Despite this progress, current projections for global emissions reductions are not enough to avoid the worst impacts of climate change. This week, the IPCC released a stunning new report warning that, unless there are deeper and faster cuts to atmospheric carbon, the unprecedented costs to people, economies and the environment will be worse than any seen so far. In this urgent scenario, the integrity of net zero commitments and carbon credits, and their ability to significantly reduce atmospheric carbon, is vital to avoiding systematic climate risk.
Ceres’ guidance, Evaluating the Use of Carbon Credits, arms investors with cutting edge research and best-in-class practices that allow them to navigate the risks involved with commitments and make better, more informed investment decisions. It includes clear guidance for investors on the definition of net zero and details the guardrails for using carbon credits that help ensure the validity of corporate net-zero commitments.
“All corporate net-zero commitments are not made equal,” said Carolyn Ching, senior manager of food and forests at Ceres and lead author of the guide. “Companies that make weak or vague net zero pledges without a real commitment to decarbonize not only expose financial institutions to material business risks – they also continue to exacerbate the systemic risks of the climate crisis.”
The guide builds on The Role of Natural Climate Solutions in Corporate Climate Commitments, an investor brief released by Ceres last year that highlights the clear but limited role that natural climate solutions can play in corporate climate strategies and encourages financial institutions to engage companies on improving climate disclosures. This new guidance focuses on the risks associated with relying on carbon credits to offset their emissions, and instead, urges companies to prioritize decarbonizing their value chain emissions.
Evaluating the Use of Carbon Credits specifically asks companies to disclose:
- A net zero target for 2040, or 2050 at the latest, that is aligned with 1.5 *C pathways
- Interim (short- and medium-term) science-based targets that cover the entire value chain (scope 1, 2, and 3)
- A transition plan for achieving those targets
Furthermore, to determine that the use of carbon credits is appropriate, Ceres’ guidance asks companies to disclose:
- Short-, medium-, and long-term emission reduction targets aligned with 1.5 °C and their progress against those targets
- A credible transition plan for achieving targets
- Their anticipated residual emissions and the percentage they plan to neutralize with carbon dioxide removals
- The volume of carbon credits purchased to counterbalance emissions and support climate change mitigation outside of their value chain
Seeking these disclosures are key points of engagement for investors, as they look to guide usage of natural carbon credits in corporate climate strategies.

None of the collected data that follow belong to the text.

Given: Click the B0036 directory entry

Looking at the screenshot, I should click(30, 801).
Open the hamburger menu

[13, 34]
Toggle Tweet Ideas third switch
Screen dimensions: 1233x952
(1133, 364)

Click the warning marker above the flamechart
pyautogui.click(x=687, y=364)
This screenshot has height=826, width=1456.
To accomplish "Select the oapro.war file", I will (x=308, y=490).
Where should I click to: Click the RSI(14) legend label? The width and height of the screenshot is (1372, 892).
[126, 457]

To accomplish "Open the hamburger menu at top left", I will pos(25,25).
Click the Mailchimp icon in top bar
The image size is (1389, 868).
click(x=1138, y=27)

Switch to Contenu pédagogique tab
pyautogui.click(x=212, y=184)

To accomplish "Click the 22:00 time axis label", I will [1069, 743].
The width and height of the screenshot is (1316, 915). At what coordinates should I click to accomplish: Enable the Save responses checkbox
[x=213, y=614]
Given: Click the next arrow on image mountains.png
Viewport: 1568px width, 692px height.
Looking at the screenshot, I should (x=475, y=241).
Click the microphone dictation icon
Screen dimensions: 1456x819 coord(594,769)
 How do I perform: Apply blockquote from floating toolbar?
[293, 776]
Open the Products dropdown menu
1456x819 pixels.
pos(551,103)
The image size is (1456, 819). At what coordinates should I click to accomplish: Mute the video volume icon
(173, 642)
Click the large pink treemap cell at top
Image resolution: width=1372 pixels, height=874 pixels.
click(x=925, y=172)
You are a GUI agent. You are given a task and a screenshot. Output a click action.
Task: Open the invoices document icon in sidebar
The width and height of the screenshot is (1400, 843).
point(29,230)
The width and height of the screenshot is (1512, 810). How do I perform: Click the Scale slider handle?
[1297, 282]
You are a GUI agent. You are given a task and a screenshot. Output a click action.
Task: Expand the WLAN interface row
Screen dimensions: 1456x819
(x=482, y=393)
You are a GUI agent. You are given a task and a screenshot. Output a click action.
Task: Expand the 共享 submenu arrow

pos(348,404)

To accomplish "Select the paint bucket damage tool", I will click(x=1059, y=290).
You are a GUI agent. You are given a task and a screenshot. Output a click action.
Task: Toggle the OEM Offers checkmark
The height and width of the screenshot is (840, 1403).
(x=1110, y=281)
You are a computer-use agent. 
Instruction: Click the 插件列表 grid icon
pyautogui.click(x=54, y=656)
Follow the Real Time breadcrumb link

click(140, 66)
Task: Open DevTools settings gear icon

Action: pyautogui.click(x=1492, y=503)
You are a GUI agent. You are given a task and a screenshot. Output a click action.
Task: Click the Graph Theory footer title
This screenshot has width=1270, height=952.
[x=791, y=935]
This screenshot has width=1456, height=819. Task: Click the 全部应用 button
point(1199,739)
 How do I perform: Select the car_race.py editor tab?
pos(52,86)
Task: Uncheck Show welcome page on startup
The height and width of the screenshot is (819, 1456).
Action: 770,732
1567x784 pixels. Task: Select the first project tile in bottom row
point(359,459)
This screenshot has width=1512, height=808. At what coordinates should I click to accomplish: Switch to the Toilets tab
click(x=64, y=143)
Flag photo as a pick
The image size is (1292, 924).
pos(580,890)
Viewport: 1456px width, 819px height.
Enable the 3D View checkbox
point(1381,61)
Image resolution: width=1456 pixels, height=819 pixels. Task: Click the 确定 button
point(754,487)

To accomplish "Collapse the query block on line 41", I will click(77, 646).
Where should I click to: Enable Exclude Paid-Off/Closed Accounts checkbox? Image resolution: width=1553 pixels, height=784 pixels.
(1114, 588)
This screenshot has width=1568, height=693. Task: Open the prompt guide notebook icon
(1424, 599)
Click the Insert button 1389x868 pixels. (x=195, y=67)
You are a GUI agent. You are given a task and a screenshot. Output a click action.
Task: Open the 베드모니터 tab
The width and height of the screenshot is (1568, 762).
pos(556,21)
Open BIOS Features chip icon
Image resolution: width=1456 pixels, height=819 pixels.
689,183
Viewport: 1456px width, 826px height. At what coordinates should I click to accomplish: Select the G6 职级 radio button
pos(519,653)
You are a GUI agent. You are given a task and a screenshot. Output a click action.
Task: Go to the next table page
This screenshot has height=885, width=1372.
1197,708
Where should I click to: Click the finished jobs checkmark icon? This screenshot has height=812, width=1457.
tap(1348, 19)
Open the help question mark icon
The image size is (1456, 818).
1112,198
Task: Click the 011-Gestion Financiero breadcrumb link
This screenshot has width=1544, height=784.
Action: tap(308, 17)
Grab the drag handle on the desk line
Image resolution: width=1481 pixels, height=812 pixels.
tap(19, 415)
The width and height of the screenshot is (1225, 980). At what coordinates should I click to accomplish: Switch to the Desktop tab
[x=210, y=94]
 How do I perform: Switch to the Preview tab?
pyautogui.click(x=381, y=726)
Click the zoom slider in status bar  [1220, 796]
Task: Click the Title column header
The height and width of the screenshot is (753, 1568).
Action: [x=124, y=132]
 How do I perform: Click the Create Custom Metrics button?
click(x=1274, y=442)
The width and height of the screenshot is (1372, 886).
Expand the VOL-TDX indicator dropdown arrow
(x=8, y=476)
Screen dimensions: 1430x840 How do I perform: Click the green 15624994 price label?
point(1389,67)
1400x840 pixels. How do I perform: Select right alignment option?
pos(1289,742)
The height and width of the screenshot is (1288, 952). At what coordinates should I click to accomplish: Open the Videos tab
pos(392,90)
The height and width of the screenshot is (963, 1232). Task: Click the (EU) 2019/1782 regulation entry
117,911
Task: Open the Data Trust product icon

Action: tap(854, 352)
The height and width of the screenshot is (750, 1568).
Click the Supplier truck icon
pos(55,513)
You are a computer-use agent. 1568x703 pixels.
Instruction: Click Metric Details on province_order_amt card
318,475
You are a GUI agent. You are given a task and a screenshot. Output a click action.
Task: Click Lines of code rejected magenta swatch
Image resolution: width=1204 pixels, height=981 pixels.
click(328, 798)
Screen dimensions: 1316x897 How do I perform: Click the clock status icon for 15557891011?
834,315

“Over 600 companies have made commitments to reduce net emissions to zero by midcentury,” said Julie Gorte, Senior Vice President of Sustainable Investing at Impax Asset Management. “To get there, most—or all—of them will probably need to consider using nature-based solutions or carbon credits, after reducing their own emissions as much as feasible. It will be essential for them to distinguish good credits capable of removing GHG from the atmosphere. Thanks to Ceres, we now have a much better guidebook for them to use.”
“Investors need to navigate a minefield of complexity around net zero commitments and carbon offsetting,” said Hans Mehn, partner at Generation Investment Management. “This guidance from Ceres, with an emphasis on reducing emissions first and the complementary use of high-quality carbon credits, helps investors cut through the confusion to support making informed decisions for their portfolios.”
The guide argues that central to the integrity of carbon credits are their social impacts. Carbon credit projects that are designed appropriately and with full participation of local communities are more likely to be sustained and meaningfully contribute to emission reductions and carbon sequestration over the long term, according to Ceres. Safeguards that help strengthen community participation, improve the distribution of benefits and burdens, and enhance cultural and political recognition are critical to project success.
“Companies should use carbon credits in a way that raises and complements the ambition of their climate commitments, while also supporting sustainable communities and resilient ecosystems,” said Julie Nash, director of food and forests at Ceres. “Carbon credit projects that are designed appropriately and with full participation of communities are more likely to be sustained and meaningfully contribute to emission reductions and carbon sequestration over the long term.